C’est exactement ce qui est arrivée à Sarah. Après les premiers tests concluants, elle décide d’investir 10 000 euros. Une somme qui « dormait sur un livret à la banque et qui ne rapportait pas grand-chose là-bas ». Quelques jours après, elle souhaite retirer ses gains, mais la plateforme d’investissement invoque une taxe à payer de plusieurs milliers d’euros, puis une certification. « Il fallait absolument que je récupère ma mise de départ. J’étais dans un engrenage, alors j’ai payé », avoue-t-elle, écœurée. Mais ce n’est pas suffisant : la plateforme lui demande ensuite de faire un nouveau dépôt de 20 000 euros, avant de retirer son argent. Cette fois, elle comprend qu’il s’agit d’une arnaque et qu’elle ne reverra jamais son investissement. Le site était en réalité la copie d’une vraie plateforme de trading de cryptomonnaies. Cette mésaventure a coûté 36 000 euros à Sarah : « C’est une somme colossale pour moi. » Elle a décidé de porter plainte. Elle reçoit toujours des messages de celui qui l’a incitée à investir. Il lui explique qu’elle peut encore récupérer son argent si elle accepte de réinvestir sur une nouvelle plateforme de trading.
Deux autres arnaques à l’investissement ont fait des dégâts ces dernières années en France. En 2020, des épargnants croient faire une bonne affaire en plaçant de l’argent dans des places de parkings d’aéroports en Europe. Bilan : 50 000 euros de préjudice en moyenne par victime. Puis en 2021, c’est un investissement dans des chambres en Ehpad qui est proposé à des internautes crédules. Cette fois, l’arnaque coûte 70 000 euros en moyenne par dossier.

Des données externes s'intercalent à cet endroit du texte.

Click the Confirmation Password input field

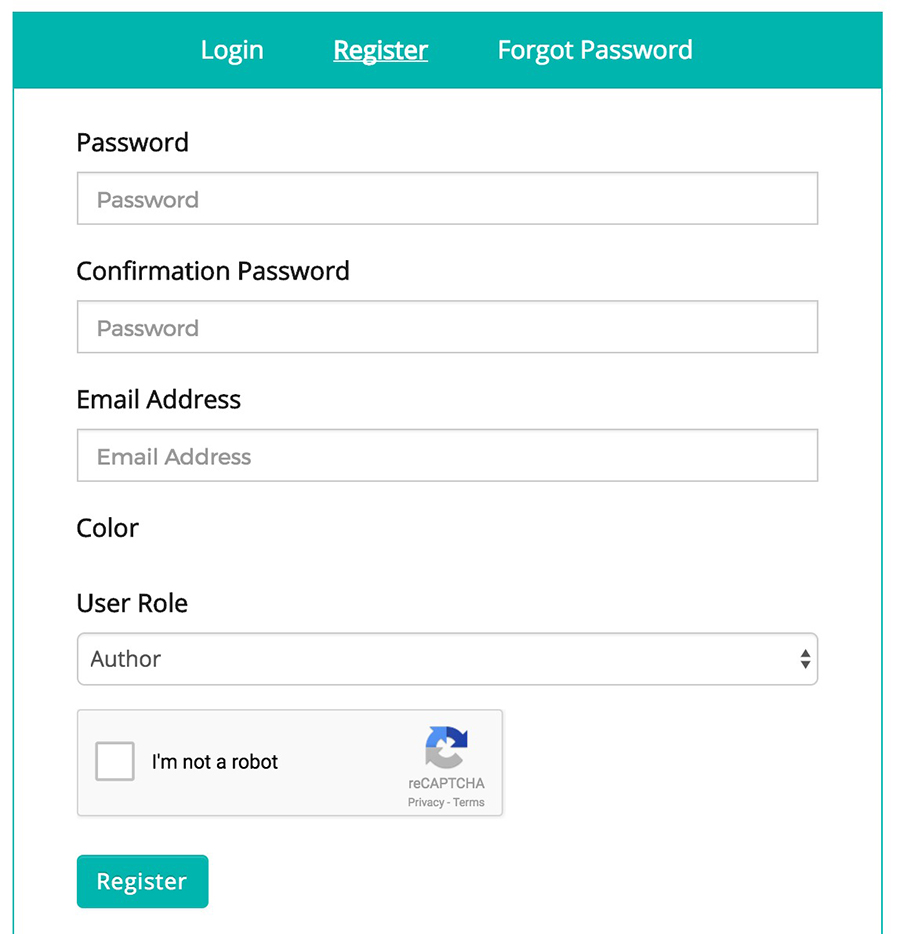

Pour réussir à les convaincre, les criminels s’appuient sur un discours de défiance à l’égard des banques. « C’est un grand classique de dire ‘ne faites pas confiance au secteur financier qui vous refuse des placements intéressants’ », explique Patrick Montagner, premier secrétaire général adjoint de l’Autorité de contrôle prudentiel et de résolution (ACPR), le régulateur bancaire. Un discours porteur dans un contexte où les Français amassent de l’épargne tandis que les rémunérations des livrets restent très faibles.
Des enquêtes longues et incertaines
Ces arnaques sont le fait de réseaux criminels organisés. Le parquet de Paris estime leur préjudice à 500 millions d’euros par an. Avec des conséquences qui ne sont pas seulement financières. « On qualifie maintenant de plus en plus ces escroqueries, avec des faits de violences volontaires, parfois même ayant entraîné la mort dans certains dossiers, ou pour des faits d’extorsion, précise Nicolas Barret, premier vice-procureur au parquet de Paris. Quand une victime commence à être un peu réticente, elle se voit complètement pressurisée par téléphone et reçoit même des menaces. Donc on a des personnes qui vont perdre en poids, en santé, jusqu’à éventuellement décéder. »
Mais les enquêtes sont souvent compliquées. Il est difficile d’identifier les auteurs, souvent basés à l’étranger. « En Afrique de l’Ouest ou en Israël », précise Anne-Sophie Coulbois, commissaire divisionnaire à la tête de l’Office central de répression de la grande délinquance financière (OCRGDF). Le délai entre les premiers faits d’escroquerie et le moment où la victime va comprendre ce qu’il lui est arrivé, réduit également les chances de résoudre les affaires. D’où un appel à la vigilance de la part des autorités. Avec un conseil : face à une offre trop alléchante, il vaut mieux couper court à la discussion. Selon une étude de l’AMF, en gardant le contact avec l’interlocuteur, il y a une chance sur deux pour que l’on soit victime d’une arnaque.